Francisco Pizarro entró en el Incario con 147 hombres, aprovechando, ciertamente, una situación de guerra civil donde el usurpador Atahualpa había maltratado con extrema crueldad a su hermano. La muerte que le proporcionaron los conquistadores fue mucho más dulce. Pizarro se alió con muchos indígenas, al igual que Cortés. Al igual que hicieron los romanos al entrar en la Península Ibérica, pero claro, los romanos eran unos genios y los españoles unos astutos inescrupulosos. Y los incas, los incas… Que no eran un pueblo como tal, sino un patriciado dominador con una fortísima conciencia aristocrática, conductor de una cultura más que interesante y avanzada, creador de una sociedad de castas, sometedor de otros pueblos a los que impuso su lengua y su gobierno por la fuerza.Y los aztecas acaso el pueblo más sanguinario y expansionista del Nuevo Mundo.

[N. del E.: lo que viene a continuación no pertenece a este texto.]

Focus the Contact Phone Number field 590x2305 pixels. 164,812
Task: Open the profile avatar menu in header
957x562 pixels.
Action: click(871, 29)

Y al final, siempre hay por ahí perdido un paraíso socialista del cual nos privó la sempiterna maldad de la Monarquía Católica, desde Al Andalus a los Andes…

En fin, dejando el pequeño sarcasmo a un lado, como ven las comparaciones son muy fáciles, y es la ideología la que trabaja contra la Historia, contra la misma realidad. Y España, aun en sus horas más bajas, es el blanco de esa insoportable Leyenda Negra, el blanco de otros que se tienen que consolar espantando sus muchos males contra nosotros. Ya es hora de que nos levantemos, que desterremos el complejo de inferioridad y mandemos a tomar viento a la mentira, irguiéndonos con orgullo pero sin olvidar la humildad, y con una cultura de trabajo, ahorro, esfuerzo y mérito; pues cuando los españoles estamos unidos en estas premisas, no hay quien nos pare. Y entonces, tendremos que dejar de agachar la cabeza ante la mentira, y la Historia nos guiará hacia el futuro contra nefastas ideologías.




P.D.: En absoluto opino que cartagineses, romanos y etcétera fueran las cosas que se adjudican con mentiras a los conquistadores españoles. Simplemente trataba de retrotraer el asunto a una arena similar para poner de relieve lo absurdo de esta dialéctica pedantesca, maniquea y manipuladora.